My friend @parrt and I (mainly Terence!) have written this new article: The Matrix Calculus You Need For Deep Learning . We’re planning to make it public tomorrow. For anyone interested in checking it out, we’d love to get your feedback before then.
Are there any bits that don’t make sense to you? Is the context/motivation clear? Does it render OK on your device? Does the PDF version linked there look OK on your PDF reader (currently it has known problems on Mac preview.app)?
(Of course, please don’t mention this on social media etc before we officially release it - I’ll post here when we do.)
Hi Jeremy, thank you very much for the nice work and sharing it.
I think some derivative formulas are hard to read without zooming it couple of times. (may be I’m tired ) Also, you may use equation numbering for some important equations.
What device and OS are you using?

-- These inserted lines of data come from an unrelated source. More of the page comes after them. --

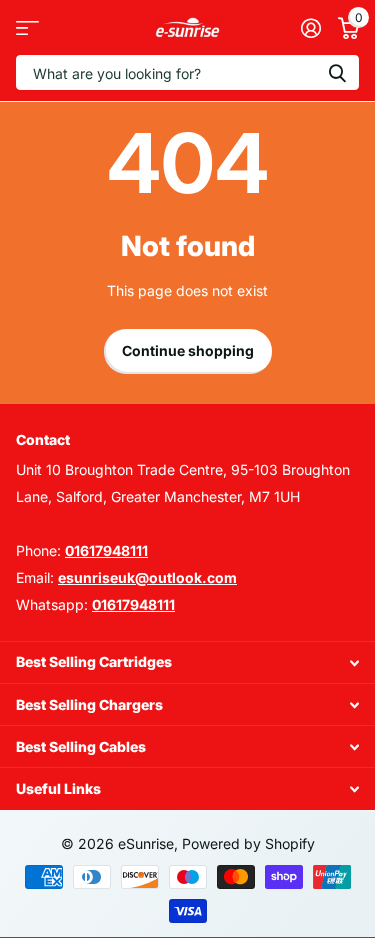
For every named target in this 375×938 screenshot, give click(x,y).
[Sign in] (310, 28)
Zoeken (337, 72)
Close (187, 662)
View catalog (27, 27)
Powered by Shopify (248, 843)
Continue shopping (188, 350)
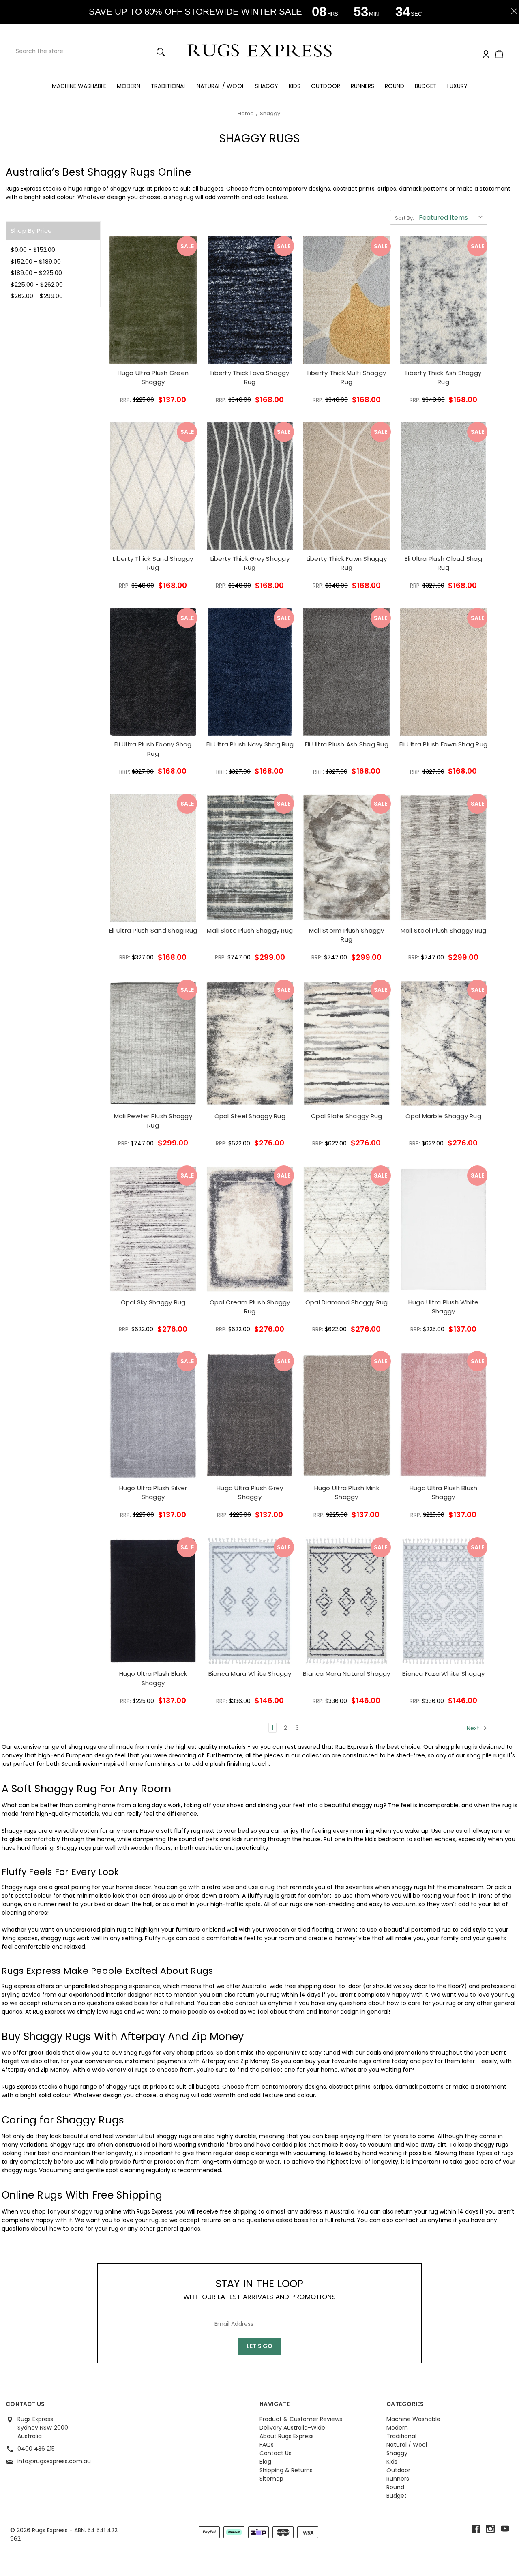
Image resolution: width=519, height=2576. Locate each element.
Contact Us (276, 2453)
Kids (294, 86)
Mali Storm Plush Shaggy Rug (346, 935)
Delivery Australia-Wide (292, 2428)
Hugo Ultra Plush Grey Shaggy (250, 1492)
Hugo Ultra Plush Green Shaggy (153, 377)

Can you press Ctrl + (or Cmd +) to make the text bigger? Can you tell me a couple of equations you’re finding a little small to read?
Thanks for this great collaboration @jeremy and @parrt. I will definitely finish reading it this week. But for reviewing I glanced at every page just now in Chrome browser.
It looks great, clean and well organized. Only in some tabular spaces math notations looks crowded maybe spacing between rows can relief the reader a bit (for PDF in Chrome). I would personally prefer the html version.
Sorry for the obvious noob question and thank you for this post.
I don’t understand the following notation
Specifically, why is there an abs(x) on top of the summation. From my understanding the rectifier passes only positive values of the affine function, computed over all x_i. So I don’t understand what the abs(x) is supposed to signify.
Very understandable question! That notation |x| refers to the count of items in x in this context. There’s a notation reference at the end of the paper BTW
Hi Jeremy, reviewed on Android device, Note 8 and it rendered fine, no issues at all.
I can completely resonate with the need for a paper such as this as I have learnt more through ‘doing’ the code in your course as opposed to learning the underlying math as you mention in the paper. So it’s good to see the mathematical concepts, although some parts are new and some complicated for me, and will require a number of repeat reads as mentioned in the paper.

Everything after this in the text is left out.